### RECORDED INFORMATION:
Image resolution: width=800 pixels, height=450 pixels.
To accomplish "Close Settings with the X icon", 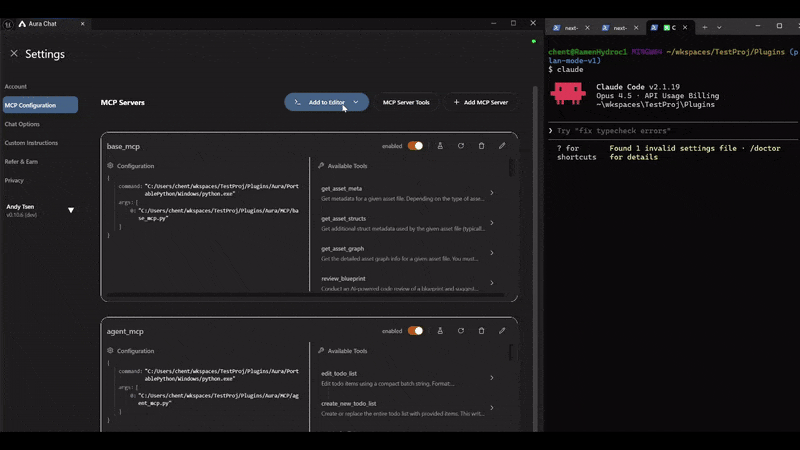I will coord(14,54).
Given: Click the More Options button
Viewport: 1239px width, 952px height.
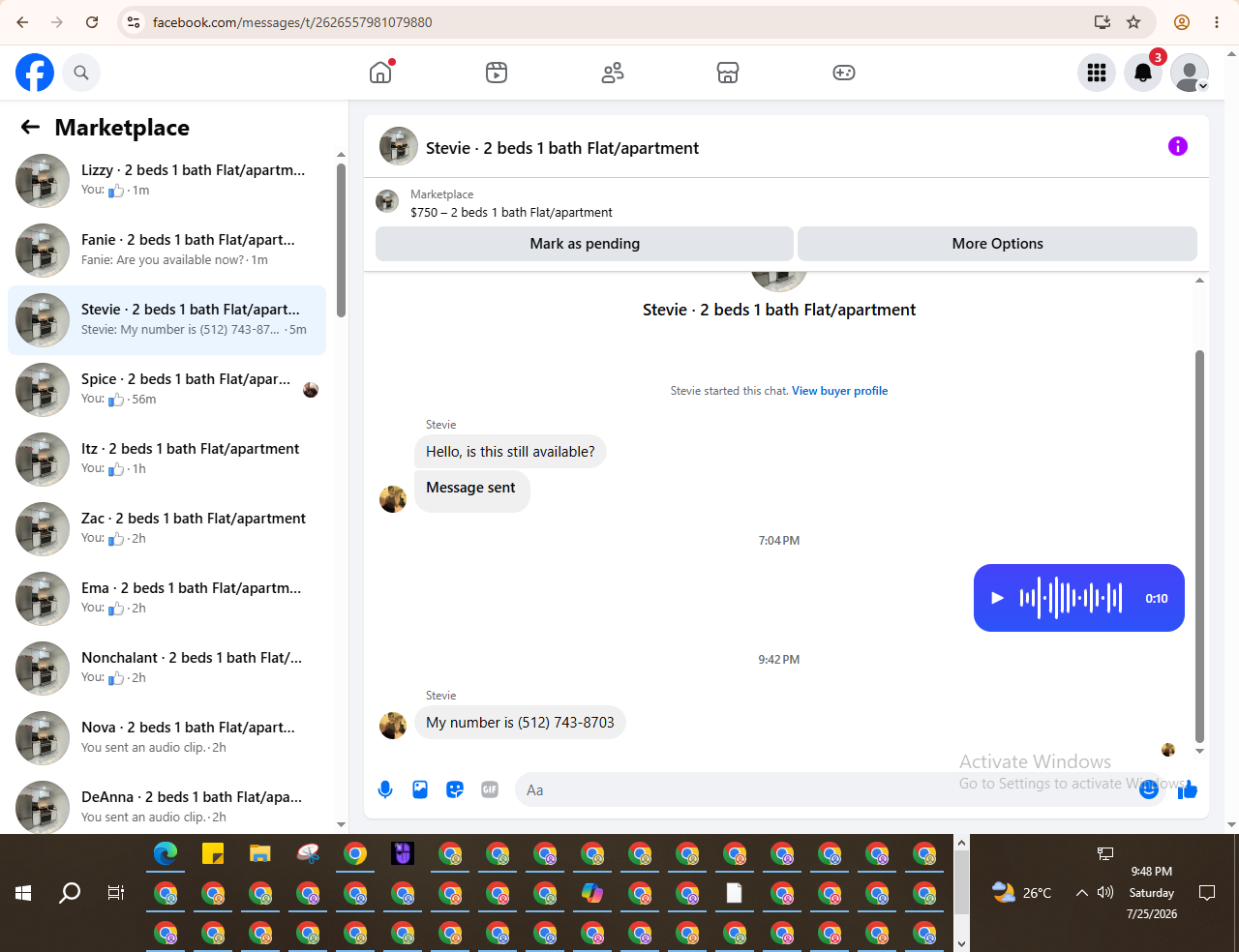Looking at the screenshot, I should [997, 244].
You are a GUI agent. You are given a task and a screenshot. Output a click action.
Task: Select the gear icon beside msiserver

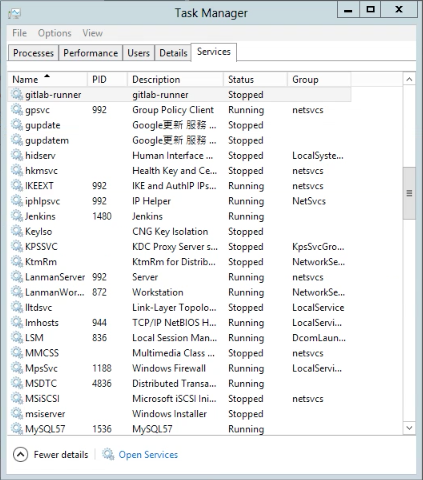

--

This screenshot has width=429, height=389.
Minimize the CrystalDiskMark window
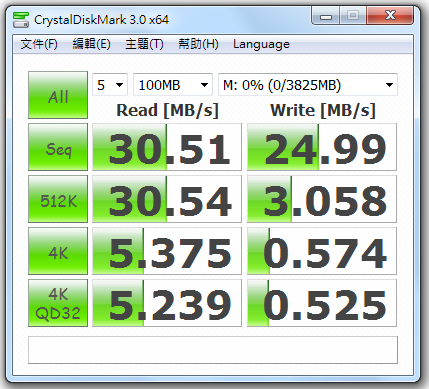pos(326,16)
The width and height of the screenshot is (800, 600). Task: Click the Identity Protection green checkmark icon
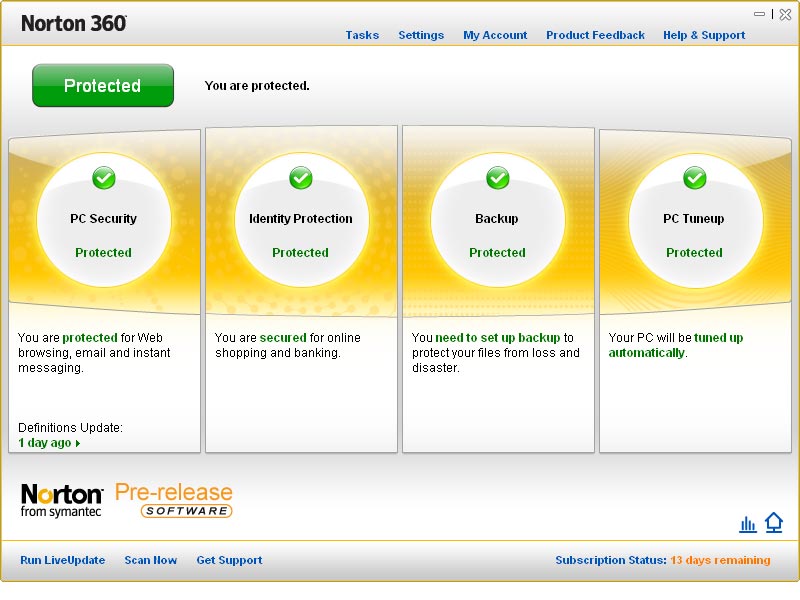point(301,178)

### YOUR OBJECTIVE:
Leave out the images and write out the lines above exactly, from the one with "Given: Click the More Options button" up to and including the one with "Task: Select the gear icon beside msiserver".

### EXERCISE SOLUTION:
Given: Click the More Options button
Viewport: 1239px width, 952px height.
Looking at the screenshot, I should [997, 244].
You are a GUI agent. You are given a task and a screenshot. Output a click action.
Task: Select the gear icon beside msiserver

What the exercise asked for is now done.